Arbuscular mycorrhizal colonization (AMC) was assessed using a modified acid fuchsin staining method (Giovannetti and Mosse, 1980). Root samples preserved in FAA solution (formalin-aceto-alcohol; 90:5:5:5 ratio by volume of 70% ethanol, glacial acetic acid, 37% formaldehyde, and glycerin) were cleared with 10% KOH at 90 ℃ for 50–210 min (depending on species), acidified in 2% HCl, and stained with 0.01% acid fuchsin lactoglycerol solution overnight. Fifty randomly selected 1-cm root segments per sample were examined using a Leica DM4B anatomical microscope at 200× magnification. AMC was quantified following McGonigle et al. (1990) and Liu et al. (2015), representing the proportion of root length inhabited by fungal structures (hyphae, arbuscules, or vesicles).

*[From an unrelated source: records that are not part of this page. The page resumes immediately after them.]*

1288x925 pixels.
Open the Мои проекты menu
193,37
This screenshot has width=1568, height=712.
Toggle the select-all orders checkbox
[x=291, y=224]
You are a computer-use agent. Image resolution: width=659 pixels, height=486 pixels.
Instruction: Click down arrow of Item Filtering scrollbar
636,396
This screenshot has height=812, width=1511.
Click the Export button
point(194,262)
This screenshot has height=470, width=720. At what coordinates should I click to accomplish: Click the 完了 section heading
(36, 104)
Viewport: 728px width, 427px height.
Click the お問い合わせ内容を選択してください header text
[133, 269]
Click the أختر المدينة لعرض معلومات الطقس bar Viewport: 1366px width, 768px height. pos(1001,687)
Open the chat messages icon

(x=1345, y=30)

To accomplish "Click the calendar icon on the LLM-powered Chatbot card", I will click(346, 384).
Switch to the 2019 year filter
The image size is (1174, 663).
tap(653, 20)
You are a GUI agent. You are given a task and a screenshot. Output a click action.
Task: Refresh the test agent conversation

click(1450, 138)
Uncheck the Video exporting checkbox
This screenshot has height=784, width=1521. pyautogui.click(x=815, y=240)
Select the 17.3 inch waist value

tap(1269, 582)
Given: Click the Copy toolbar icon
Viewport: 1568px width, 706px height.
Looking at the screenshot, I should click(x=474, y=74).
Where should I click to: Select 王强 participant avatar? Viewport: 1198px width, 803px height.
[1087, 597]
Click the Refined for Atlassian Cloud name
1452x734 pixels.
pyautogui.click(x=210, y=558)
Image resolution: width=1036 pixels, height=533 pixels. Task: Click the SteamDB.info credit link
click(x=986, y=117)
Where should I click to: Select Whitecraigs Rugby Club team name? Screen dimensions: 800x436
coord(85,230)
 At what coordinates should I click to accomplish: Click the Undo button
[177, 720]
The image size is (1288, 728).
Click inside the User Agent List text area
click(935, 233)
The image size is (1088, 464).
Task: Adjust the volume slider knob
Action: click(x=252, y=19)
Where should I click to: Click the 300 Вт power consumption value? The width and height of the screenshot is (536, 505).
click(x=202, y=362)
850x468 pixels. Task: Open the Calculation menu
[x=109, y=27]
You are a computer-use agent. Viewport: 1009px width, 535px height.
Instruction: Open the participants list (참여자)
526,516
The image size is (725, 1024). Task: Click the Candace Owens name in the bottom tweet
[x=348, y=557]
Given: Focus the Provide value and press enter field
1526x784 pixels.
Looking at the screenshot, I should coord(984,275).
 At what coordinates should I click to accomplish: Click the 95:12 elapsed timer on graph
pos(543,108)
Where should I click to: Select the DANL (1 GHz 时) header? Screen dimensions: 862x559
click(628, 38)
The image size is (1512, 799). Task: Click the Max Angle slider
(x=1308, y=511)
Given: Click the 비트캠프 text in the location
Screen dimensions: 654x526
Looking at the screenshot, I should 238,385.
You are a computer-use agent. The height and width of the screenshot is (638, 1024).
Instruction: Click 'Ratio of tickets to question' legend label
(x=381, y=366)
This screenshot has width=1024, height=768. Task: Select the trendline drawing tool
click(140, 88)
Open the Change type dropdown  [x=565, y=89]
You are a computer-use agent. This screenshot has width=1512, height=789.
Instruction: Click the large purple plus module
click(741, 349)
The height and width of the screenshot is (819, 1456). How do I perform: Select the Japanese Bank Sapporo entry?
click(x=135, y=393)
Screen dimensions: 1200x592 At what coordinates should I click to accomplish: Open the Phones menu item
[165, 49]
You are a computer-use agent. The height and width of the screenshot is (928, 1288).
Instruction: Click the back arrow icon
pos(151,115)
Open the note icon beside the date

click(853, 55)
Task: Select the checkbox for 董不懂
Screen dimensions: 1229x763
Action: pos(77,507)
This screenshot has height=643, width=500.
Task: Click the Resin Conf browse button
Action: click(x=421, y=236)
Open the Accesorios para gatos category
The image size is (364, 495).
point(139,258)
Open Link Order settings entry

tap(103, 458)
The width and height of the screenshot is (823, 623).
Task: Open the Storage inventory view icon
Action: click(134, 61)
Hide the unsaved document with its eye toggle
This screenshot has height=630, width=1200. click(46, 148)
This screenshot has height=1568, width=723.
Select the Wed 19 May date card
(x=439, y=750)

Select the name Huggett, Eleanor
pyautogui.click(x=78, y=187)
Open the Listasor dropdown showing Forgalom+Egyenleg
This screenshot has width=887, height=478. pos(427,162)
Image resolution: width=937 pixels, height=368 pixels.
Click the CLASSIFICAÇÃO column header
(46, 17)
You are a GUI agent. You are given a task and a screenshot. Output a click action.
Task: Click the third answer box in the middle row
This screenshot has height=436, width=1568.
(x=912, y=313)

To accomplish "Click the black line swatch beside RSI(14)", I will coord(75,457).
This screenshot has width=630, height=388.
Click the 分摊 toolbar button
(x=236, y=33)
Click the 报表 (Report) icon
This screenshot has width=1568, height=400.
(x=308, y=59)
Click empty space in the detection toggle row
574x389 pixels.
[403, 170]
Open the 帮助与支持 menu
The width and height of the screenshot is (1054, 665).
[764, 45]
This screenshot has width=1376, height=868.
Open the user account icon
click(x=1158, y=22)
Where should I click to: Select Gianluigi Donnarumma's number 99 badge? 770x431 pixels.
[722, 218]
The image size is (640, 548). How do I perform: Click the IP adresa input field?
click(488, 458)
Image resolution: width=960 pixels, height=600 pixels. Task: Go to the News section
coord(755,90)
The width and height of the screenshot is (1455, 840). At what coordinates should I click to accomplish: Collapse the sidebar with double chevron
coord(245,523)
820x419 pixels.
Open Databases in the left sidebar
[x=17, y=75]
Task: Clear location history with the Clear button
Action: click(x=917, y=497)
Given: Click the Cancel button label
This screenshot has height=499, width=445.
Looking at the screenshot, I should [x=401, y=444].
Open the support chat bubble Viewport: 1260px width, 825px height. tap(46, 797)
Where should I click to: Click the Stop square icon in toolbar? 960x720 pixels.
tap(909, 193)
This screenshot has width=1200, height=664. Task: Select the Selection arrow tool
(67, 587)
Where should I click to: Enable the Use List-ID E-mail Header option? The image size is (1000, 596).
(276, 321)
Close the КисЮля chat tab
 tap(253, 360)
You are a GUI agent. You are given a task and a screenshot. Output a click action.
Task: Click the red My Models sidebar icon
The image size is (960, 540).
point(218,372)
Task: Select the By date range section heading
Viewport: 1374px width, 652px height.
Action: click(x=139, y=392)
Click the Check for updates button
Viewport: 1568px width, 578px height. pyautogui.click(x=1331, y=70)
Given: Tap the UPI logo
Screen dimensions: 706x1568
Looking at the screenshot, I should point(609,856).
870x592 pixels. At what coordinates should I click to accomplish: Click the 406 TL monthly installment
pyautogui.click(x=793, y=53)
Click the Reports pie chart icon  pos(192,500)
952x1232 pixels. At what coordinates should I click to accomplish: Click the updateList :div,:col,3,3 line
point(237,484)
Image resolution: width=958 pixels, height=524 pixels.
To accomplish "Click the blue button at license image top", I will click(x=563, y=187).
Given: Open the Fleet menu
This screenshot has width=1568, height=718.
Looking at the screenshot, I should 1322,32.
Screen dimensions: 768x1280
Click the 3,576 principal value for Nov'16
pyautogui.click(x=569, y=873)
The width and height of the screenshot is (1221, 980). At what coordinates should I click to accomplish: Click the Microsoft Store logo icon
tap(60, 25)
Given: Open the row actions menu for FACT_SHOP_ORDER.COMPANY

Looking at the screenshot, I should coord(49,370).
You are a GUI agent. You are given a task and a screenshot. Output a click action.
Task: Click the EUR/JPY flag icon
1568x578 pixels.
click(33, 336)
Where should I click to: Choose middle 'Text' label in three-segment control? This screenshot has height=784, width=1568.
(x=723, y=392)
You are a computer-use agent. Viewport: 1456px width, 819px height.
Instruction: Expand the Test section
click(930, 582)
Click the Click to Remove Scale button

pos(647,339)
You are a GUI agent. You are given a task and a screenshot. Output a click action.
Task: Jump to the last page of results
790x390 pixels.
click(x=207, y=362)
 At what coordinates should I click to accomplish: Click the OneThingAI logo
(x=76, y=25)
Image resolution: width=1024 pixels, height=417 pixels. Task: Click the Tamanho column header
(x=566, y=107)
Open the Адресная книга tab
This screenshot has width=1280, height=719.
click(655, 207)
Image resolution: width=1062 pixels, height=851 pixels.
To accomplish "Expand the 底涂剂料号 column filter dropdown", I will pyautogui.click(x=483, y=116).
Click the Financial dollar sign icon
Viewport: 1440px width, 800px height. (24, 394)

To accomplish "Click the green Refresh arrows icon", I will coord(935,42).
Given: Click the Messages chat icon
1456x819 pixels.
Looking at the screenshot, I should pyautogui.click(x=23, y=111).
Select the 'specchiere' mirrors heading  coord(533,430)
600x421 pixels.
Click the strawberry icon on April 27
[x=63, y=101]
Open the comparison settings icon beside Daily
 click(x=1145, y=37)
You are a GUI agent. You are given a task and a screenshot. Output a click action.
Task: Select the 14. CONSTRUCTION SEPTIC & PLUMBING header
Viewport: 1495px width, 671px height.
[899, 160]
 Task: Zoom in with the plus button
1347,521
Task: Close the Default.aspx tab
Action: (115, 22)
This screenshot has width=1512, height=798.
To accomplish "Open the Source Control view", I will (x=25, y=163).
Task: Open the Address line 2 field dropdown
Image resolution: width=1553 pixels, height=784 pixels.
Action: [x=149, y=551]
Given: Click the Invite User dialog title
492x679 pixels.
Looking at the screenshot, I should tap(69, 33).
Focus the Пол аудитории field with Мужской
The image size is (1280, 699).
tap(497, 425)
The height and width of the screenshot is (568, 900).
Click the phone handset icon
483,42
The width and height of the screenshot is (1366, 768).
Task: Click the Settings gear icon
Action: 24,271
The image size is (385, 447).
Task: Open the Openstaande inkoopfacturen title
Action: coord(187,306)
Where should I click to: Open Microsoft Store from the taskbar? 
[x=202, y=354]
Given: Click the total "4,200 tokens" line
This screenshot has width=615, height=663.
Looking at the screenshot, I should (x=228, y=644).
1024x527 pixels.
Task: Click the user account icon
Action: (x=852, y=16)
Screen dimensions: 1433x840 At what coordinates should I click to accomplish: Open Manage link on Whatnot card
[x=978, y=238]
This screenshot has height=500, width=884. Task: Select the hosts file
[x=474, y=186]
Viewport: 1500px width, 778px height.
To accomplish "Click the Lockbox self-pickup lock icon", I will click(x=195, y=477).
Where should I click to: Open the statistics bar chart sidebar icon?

Extraradical hyphal length (EHL) was quantified using the membrane filtration technique (Rillig et al., 1999). Fresh soil samples (4.0 g) were suspended in 100 mL deionized water with 12 mL of sodium hexametaphosphate solution (35 g L⁻¹), stirred vigorously, and allowed to settle. The supernatant was filtered through a 38-μm sieve, and the residue was resuspended and filtered onto 1.2 μm microporous membranes. Membranes were stained with 1% acid fuchsin and examined under a microscope (ICC50W, Leica) at 200× magnification. AM hyphae were distinguished from non-AM hyphae by their morphology and staining color (Miller et al., 1995): AM hyphae lack septa or have few irregular septa and are lightly colored (easily stained), whereas non-AM hyphae possess regular septa and are darkly colored (hardly stained). Extraradical hyphal density (EHD) was calculated as the EHL per unit length of absorptive roots within each root bag (m hyphae m⁻¹ root).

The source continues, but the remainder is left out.